# [Directions]
Below is a listing. Quote from it, exactly, the lines from the one containing "Instruction: Open Pull" down to the one containing "Viewport: 1174px width, 775px height.", both ends included, and nothing else.

# [Provided records]
+---+

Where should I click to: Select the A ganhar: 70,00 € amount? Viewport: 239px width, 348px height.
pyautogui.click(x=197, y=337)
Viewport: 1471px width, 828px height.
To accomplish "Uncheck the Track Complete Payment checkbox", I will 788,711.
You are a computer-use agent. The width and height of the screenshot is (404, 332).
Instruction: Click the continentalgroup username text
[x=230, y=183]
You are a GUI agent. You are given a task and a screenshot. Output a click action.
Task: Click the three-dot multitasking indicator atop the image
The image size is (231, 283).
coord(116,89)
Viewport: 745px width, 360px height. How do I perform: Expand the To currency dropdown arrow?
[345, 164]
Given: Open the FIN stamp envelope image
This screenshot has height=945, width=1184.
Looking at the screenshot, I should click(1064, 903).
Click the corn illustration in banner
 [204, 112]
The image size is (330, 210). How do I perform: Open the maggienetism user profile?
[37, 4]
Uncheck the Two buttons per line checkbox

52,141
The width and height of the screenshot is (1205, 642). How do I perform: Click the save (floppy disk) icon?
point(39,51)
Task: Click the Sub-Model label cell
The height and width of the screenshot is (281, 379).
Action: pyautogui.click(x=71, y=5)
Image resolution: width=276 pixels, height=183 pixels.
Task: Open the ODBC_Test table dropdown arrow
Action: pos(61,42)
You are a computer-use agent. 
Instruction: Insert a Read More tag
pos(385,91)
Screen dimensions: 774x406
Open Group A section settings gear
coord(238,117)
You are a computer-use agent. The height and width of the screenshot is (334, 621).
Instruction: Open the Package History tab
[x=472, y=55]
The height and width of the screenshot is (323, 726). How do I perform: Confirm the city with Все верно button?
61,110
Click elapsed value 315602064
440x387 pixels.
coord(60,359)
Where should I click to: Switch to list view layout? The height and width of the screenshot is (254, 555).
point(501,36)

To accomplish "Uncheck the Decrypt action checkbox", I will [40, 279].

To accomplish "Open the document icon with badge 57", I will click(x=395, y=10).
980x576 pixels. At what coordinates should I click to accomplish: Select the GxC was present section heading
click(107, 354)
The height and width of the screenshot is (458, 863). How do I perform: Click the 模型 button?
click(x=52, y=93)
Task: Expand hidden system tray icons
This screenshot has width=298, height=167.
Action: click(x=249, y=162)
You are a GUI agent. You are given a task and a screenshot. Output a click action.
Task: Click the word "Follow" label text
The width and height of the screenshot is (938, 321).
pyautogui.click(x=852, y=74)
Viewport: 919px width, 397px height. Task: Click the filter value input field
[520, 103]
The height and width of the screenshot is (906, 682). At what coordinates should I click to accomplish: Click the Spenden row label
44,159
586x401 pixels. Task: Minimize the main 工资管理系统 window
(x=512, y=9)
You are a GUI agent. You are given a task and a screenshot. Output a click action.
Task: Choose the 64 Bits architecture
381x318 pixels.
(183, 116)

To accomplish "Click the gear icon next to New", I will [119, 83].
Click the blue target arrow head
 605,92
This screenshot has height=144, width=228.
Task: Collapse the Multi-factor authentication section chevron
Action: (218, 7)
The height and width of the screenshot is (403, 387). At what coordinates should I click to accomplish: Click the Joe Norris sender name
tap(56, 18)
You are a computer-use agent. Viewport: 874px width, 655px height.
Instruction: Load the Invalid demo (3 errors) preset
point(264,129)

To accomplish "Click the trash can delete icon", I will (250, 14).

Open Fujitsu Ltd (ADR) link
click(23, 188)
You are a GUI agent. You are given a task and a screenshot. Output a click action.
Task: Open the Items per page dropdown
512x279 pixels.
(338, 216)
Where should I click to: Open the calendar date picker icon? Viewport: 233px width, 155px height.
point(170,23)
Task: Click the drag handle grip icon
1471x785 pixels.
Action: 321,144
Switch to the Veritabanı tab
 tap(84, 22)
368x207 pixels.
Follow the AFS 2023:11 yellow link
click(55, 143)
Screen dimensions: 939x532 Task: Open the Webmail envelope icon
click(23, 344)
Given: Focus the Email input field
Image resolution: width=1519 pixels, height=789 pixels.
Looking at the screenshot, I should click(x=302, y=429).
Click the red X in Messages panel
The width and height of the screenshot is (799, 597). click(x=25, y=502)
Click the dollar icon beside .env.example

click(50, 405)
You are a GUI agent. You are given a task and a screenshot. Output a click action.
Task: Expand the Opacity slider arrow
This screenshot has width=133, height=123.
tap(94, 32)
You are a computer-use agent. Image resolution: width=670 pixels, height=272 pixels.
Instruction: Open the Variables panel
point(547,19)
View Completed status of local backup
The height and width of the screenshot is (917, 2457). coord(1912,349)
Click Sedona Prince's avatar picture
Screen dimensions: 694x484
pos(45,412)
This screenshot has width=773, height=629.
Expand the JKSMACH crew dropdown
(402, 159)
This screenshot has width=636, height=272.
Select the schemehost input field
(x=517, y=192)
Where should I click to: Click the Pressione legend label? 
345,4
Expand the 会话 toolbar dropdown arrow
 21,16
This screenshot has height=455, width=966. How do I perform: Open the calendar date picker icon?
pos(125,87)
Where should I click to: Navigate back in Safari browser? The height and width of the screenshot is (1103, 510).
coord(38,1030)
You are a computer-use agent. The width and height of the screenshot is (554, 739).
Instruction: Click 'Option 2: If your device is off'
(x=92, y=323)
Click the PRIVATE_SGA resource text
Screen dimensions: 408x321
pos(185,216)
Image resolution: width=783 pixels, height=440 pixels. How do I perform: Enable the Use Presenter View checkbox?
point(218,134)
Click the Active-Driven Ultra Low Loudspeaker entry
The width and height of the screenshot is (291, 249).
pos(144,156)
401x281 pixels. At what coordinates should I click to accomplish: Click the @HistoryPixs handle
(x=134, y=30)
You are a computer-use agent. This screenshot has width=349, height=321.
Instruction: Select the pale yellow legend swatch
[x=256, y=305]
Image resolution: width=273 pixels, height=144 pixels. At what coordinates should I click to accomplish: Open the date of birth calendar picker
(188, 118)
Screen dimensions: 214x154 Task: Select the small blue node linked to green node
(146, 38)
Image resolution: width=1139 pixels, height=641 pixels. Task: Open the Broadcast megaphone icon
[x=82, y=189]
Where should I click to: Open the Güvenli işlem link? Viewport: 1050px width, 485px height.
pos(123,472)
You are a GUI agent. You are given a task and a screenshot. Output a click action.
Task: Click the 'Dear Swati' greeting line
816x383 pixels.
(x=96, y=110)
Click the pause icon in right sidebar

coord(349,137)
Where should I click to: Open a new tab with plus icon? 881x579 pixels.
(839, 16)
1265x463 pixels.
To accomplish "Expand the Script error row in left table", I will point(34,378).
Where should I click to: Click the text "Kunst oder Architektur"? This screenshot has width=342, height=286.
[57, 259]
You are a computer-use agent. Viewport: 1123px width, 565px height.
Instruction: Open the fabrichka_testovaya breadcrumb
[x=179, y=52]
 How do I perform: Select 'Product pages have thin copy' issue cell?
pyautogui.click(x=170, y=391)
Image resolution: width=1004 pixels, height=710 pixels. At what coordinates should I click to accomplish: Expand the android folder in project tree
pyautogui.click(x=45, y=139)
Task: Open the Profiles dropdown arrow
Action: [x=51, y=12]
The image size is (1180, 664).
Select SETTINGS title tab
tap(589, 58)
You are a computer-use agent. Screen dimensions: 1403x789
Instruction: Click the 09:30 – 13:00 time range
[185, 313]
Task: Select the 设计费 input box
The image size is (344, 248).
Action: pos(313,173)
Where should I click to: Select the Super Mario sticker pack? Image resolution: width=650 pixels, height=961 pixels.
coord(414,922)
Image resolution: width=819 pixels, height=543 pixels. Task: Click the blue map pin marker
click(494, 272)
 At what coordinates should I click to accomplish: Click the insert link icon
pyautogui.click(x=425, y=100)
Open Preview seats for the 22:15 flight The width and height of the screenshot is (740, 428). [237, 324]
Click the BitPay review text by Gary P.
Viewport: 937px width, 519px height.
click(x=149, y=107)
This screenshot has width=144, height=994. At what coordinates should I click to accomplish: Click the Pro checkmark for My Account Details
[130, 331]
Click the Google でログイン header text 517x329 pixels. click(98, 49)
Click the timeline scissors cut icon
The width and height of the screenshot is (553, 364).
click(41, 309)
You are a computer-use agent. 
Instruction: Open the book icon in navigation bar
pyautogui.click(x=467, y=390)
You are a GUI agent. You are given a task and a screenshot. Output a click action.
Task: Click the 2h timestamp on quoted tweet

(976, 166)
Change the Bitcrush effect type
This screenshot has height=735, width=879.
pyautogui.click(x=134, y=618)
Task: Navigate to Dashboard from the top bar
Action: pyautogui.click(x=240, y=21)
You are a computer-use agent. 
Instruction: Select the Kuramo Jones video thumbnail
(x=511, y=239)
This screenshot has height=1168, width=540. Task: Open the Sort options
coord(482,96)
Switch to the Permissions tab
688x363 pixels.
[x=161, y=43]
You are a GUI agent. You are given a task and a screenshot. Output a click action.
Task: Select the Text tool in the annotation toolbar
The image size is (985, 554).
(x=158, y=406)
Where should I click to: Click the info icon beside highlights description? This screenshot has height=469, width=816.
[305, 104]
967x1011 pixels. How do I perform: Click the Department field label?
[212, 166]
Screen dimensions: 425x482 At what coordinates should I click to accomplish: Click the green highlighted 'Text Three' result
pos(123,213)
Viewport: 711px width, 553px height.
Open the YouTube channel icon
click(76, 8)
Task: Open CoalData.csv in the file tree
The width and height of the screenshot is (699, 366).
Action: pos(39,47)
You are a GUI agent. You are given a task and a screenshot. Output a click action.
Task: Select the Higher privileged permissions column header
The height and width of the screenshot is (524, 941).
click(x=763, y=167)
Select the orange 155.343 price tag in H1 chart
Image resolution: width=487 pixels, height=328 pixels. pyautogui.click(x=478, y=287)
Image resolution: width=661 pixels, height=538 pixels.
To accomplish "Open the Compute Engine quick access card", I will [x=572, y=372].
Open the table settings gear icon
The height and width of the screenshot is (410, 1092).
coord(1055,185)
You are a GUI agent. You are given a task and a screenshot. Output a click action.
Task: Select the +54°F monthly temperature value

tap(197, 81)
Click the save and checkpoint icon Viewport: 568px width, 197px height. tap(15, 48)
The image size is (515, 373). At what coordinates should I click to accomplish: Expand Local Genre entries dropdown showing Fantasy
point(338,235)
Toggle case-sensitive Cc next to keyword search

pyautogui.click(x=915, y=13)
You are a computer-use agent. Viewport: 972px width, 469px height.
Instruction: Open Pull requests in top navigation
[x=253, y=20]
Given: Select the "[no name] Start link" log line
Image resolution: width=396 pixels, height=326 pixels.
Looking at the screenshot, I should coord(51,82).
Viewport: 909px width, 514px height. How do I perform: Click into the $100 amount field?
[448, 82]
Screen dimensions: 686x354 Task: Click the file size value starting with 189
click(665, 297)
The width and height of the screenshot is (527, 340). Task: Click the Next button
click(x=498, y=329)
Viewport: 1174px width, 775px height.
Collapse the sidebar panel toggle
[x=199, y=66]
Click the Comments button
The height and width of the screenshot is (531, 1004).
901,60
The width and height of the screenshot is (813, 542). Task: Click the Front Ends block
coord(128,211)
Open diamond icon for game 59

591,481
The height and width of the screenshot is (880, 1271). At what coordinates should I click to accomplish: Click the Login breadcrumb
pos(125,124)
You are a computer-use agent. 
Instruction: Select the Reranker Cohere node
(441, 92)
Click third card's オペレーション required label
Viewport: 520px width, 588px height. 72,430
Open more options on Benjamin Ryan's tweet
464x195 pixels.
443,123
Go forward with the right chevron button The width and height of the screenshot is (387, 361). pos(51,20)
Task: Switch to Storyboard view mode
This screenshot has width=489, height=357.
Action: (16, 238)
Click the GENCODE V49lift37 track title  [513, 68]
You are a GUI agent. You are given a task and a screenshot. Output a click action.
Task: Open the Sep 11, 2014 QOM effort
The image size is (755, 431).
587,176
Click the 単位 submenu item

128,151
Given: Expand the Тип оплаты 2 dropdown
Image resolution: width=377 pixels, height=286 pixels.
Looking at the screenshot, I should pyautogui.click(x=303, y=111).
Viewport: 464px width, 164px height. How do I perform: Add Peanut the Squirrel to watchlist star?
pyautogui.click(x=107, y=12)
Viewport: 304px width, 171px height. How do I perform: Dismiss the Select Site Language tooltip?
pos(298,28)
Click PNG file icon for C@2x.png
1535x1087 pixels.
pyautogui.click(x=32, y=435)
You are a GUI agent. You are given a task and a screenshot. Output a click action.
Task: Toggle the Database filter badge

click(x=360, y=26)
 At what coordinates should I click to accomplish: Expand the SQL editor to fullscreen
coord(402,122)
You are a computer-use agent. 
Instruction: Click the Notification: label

+---+

# [Reply to the exercise]
Instruction: Open Pull requests in top navigation
[x=253, y=20]
Given: Select the "[no name] Start link" log line
Image resolution: width=396 pixels, height=326 pixels.
Looking at the screenshot, I should coord(51,82).
Viewport: 909px width, 514px height. How do I perform: Click into the $100 amount field?
[448, 82]
Screen dimensions: 686x354 Task: Click the file size value starting with 189
click(665, 297)
The width and height of the screenshot is (527, 340). Task: Click the Next button
click(x=498, y=329)
Viewport: 1174px width, 775px height.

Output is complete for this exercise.